Bereits im September 2005 wurde ein Vorschlag zur Verbesserung der bestehenden Gesetzgebung im Bereich Flugsicherheit präsentiert. Das Ziel ist die Harmonisierung von bestehenden Sicherheitsvorschriften im Flugverkehr und die Einführung neuer Flugsicherheitsmaßnahmen. In der ersten Lesung hat das Europäische Parlament dem Vorschlag der Kommission, gewisse Flugstrecken mit bewaffneten „Sky Marshals“ zu bemannen, (siehe EURACTIV 20. Juni 2006), zugestimmt. Der Ministerrat für Transport wird am 12. Oktober 2006 über den Vorschlag beraten.

Aufgrund der geplanten Terroranschläge gegen Flüge aus Großbritannien, gab es ein Treffen zwischen dem britischen Innenminister und Vertretern  der finnischen Präsidentschaft und der zukünftigen Präsidentschaften Deutschlands, Portugals, Frankreichs und Sloweniens und dem Koordinator der EU für die Terrorismusbekämpfung, Gijs de Vries, und dem Vize-Präsident der Kommission, Franco Frattini, am 16. August 2006. Auf dem Treffen wurde vereinbart, die Maßnahmen zur Terrorbekämpfung zu stärken. 

Zu den bei dem Treffen diskutierten Vorschlägen gehören strengere Flughafenkontrollen von Handgepäck, verbesserter Informationsaustausch, bessere Überprüfung der Passagiere, Finanzierung von Forschung zur Entdeckung von Auslösern und flüssigen Sprengstoff, das Blockieren gewisser Websites und die Vermittlung von europäischen Werten an muslimische Prediger.

Die Kommission hat am 6. und 7. September eine außerordentliche Sitzung zu dem Thema Flugsicherheit einberufen.

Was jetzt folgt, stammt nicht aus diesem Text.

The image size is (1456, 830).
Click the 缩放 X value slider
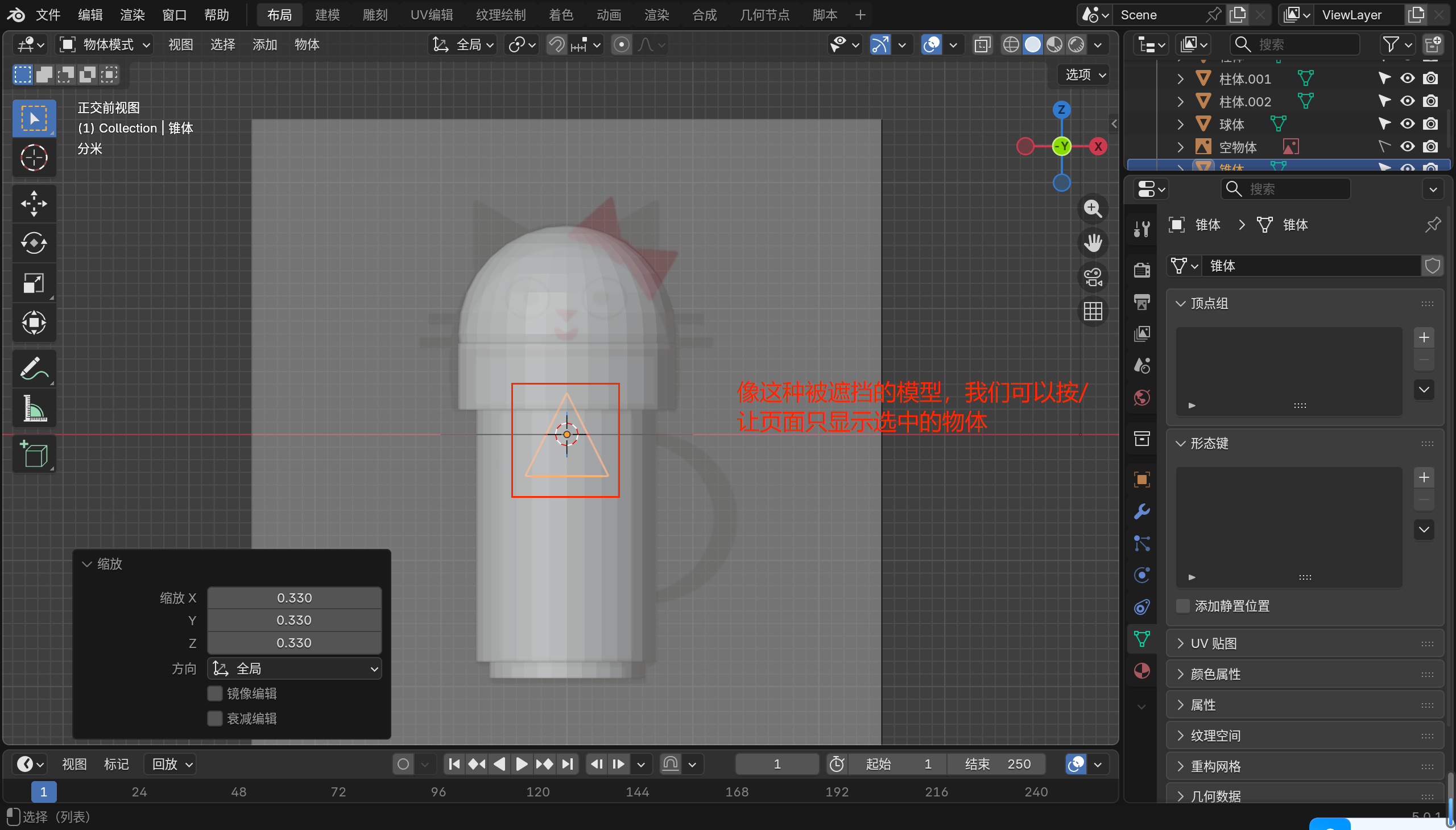coord(294,598)
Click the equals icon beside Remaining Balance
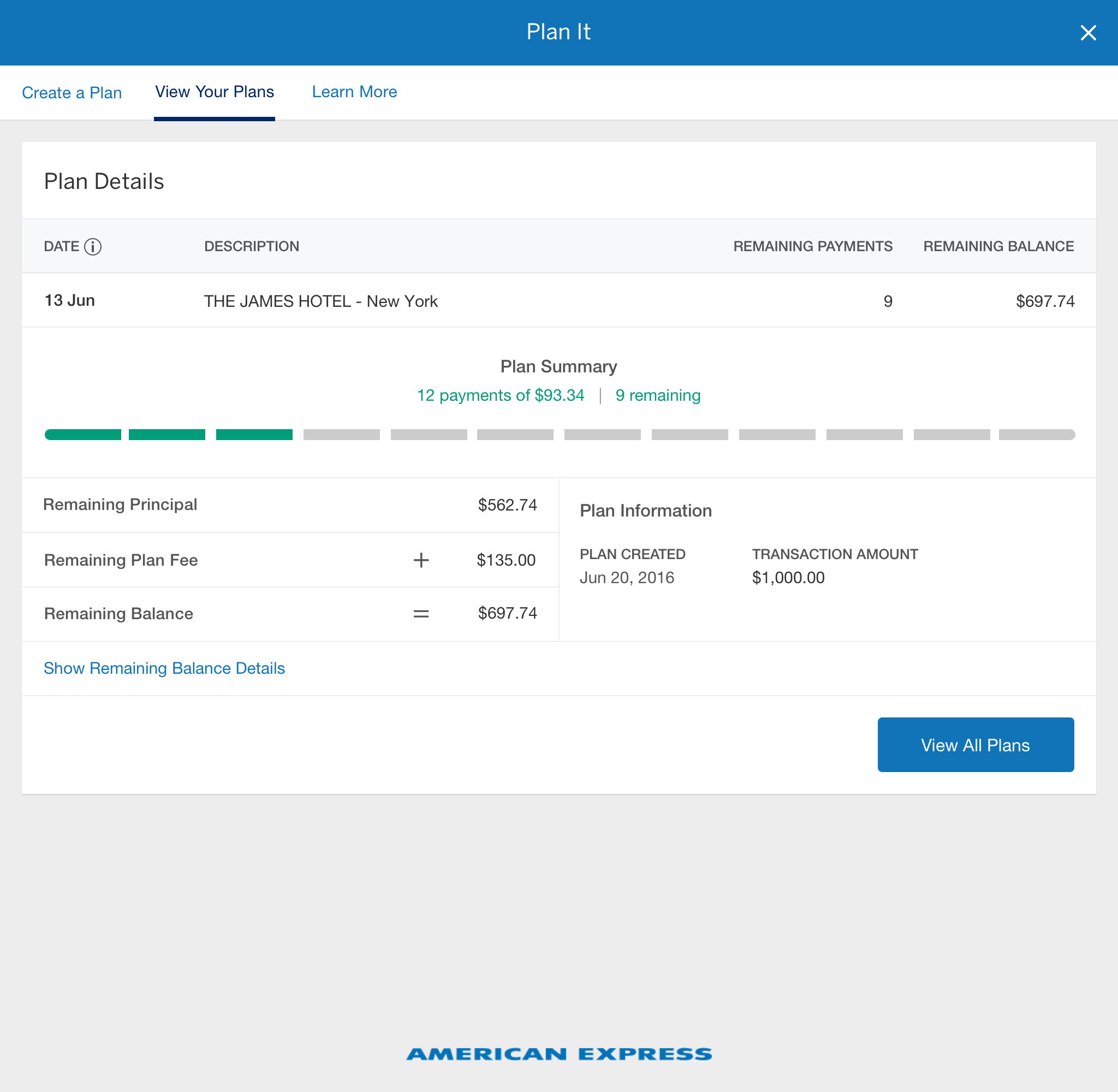 tap(421, 613)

Seit den Bombenanschlägen in London am 7. Juli 2005 steht die Terrorbekämpfung ganz oben auf der Agenda der EU. Da der Rat jedoch einstimmig beschließen muss, hat sich die Verabschiedung vieler Vorschläge verzögert. Die Kommission bemüht sich gegenwärtig, die Mitgliedstaaten davon zu überzeugen, ihre Vetostimme im Bereich der Strafjustiz aufzugeben, um Fortschritte in der Terrorismusbekämpfung zu  erzielen (siehe EURACTIV 29. Juni 2006).